IDB also places stress on other changes it believes are necessary to ensure that Caribbean tourism fully recovers and remains competitive, including improved supply chain efficiencies, better destination management, and the recognition that the adoption of communication and information technologies are not optional, but ‘an immediate necessity’.
Unusually, the report looks at business travel. It observes in relation to The Bahamas, Barbados, Guyana, Jamaica, Suriname, and Trinidad that this represents a surprising 19 percent of all travel there, compared to the global average of 22 percent. The bank’s tourism analysts are however uncertain about which business travel segments will be permanently affected, as many companies are expected to continue with teleworking. More positively, the report notes that the pandemic has created a new niche demand for temporary longer-term Caribbean stays enabling remote working by professionals.

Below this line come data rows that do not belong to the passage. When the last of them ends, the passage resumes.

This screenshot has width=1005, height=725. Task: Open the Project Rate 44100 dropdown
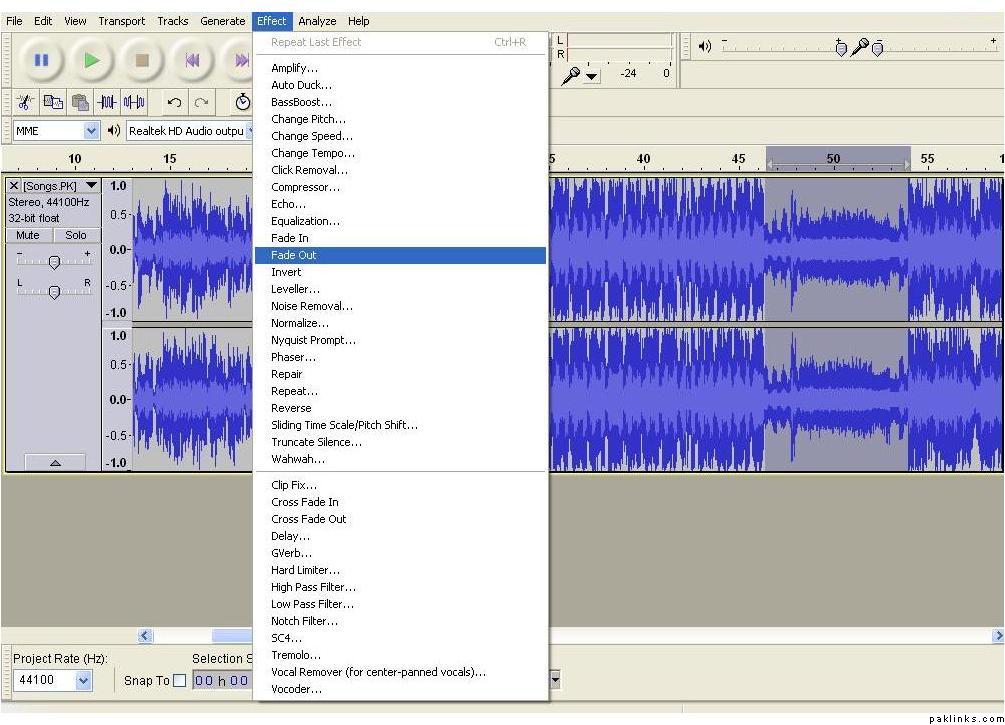pos(82,680)
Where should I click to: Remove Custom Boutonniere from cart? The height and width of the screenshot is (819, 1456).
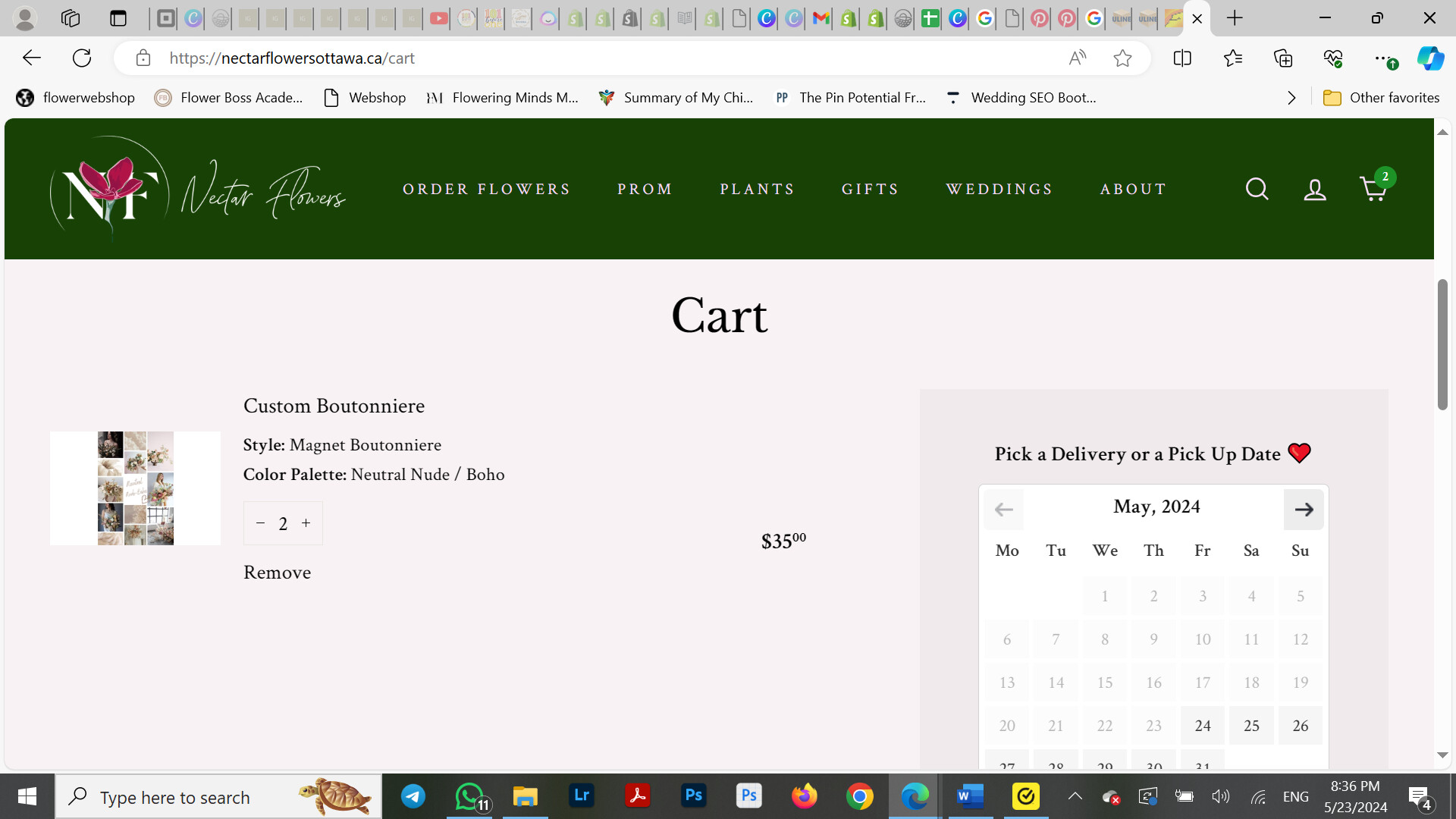[x=277, y=573]
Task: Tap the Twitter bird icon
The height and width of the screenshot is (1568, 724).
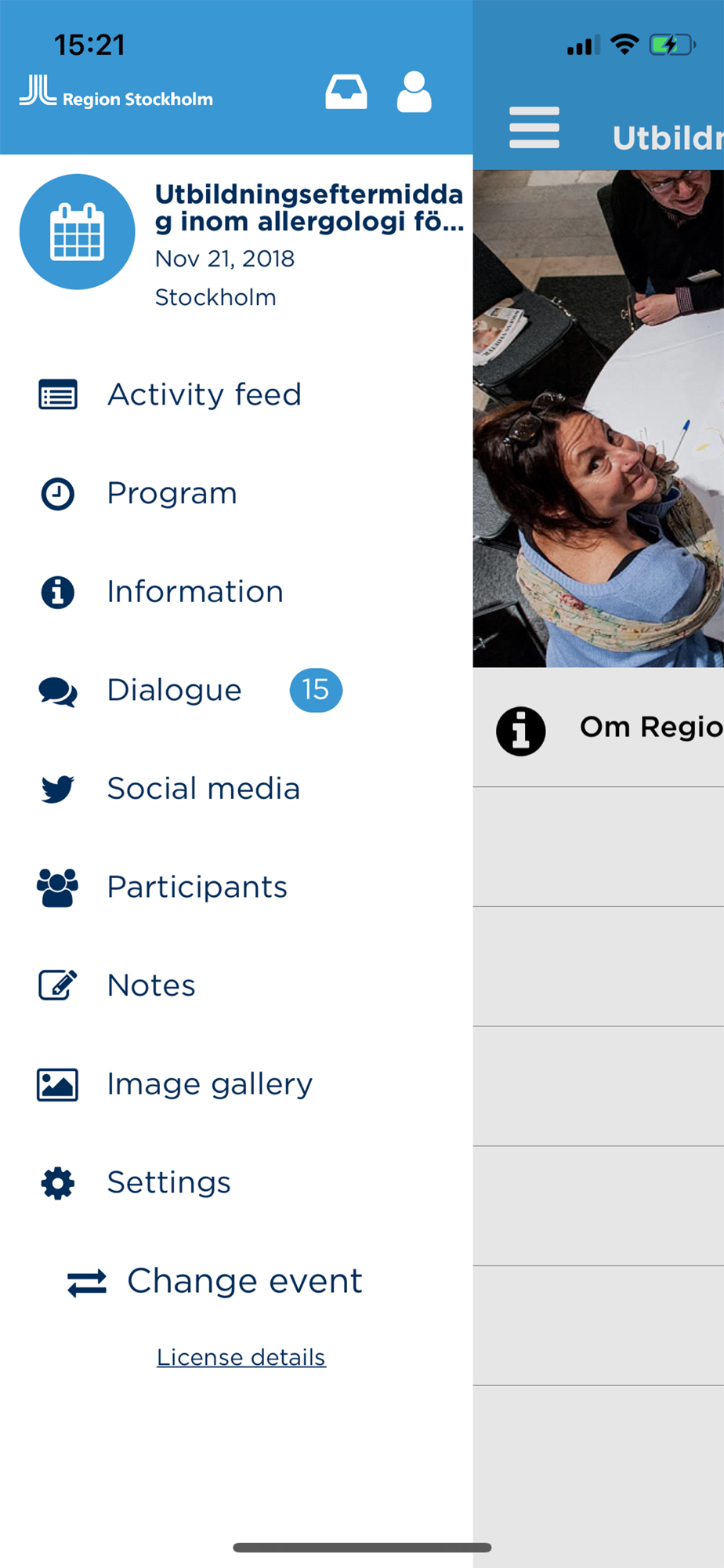Action: (x=58, y=789)
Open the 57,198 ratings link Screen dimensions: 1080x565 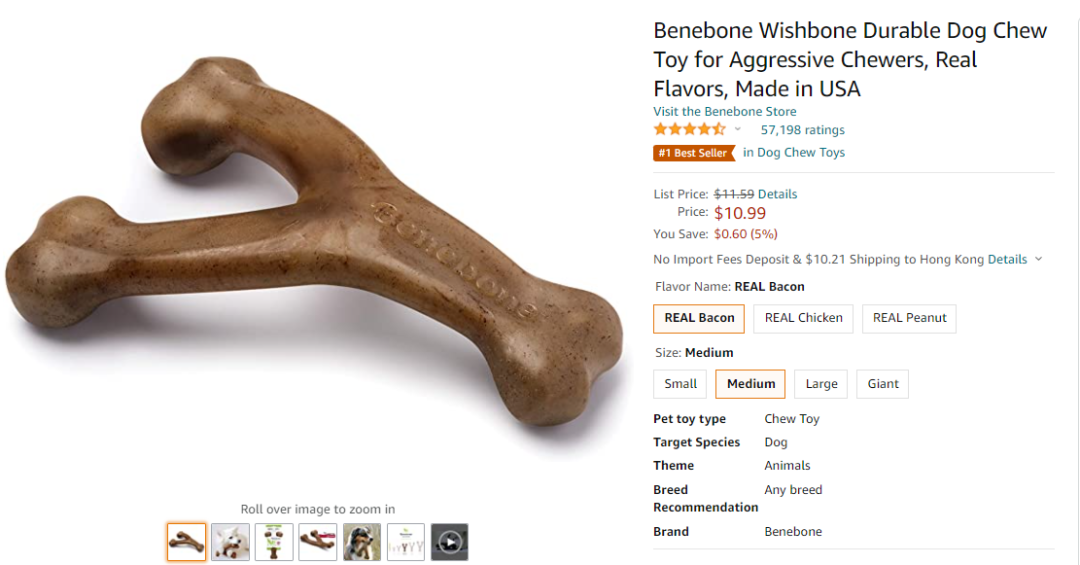802,130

Helpfully, IDB updates its Comprehensive Tourism Dependency Index to show that of the world’s 15 most tourism-dependent economies, eight are in the Caribbean. They are led by Aruba (ranked first in the world) with The Bahamas (6th), Barbados (11th), and Jamaica (13th) now joining their list. The others are Grenada (4th); Antigua (5th); Saint Lucia (7th); and Dominica (9th); with Belize in 15th position.
There is much that IDB does not address, particularly in relation to how a longer-term demand-led approach to tourism might see supply-side adaptations retain the economic and social benefits a more holistic approach to tourism development could enable.
As previously noted by this column, the pandemic offers a unique opportunity to assess how a region with billions of dollars invested in fixed tourism infrastructure might establish new linkages that go far beyond agriculture and fisheries, able to stimulate, for example, new services-based industries located away from urban centres.
What is now needed is a thorough going analysis that explores how the pandemic may have structurally changed travel and tourism, and how a more strategic Caribbean approach might adapt and reposition the industry so that it better facilitates long-term domestic growth.
IDB believes that volatility will persist in the Caribbean’s path to full tourism recovery, and could take between 2.5 to 4 years, requiring firms and workers to be offered continuing support.
Common sense suggests that while everything possible should be done by governments and the industry to facilitate tourism’s short-term recovery, its economic dominance requires a detailed analysis of the existing model’s sustainability, and the sector’s ability to drive more broadly based prosperity.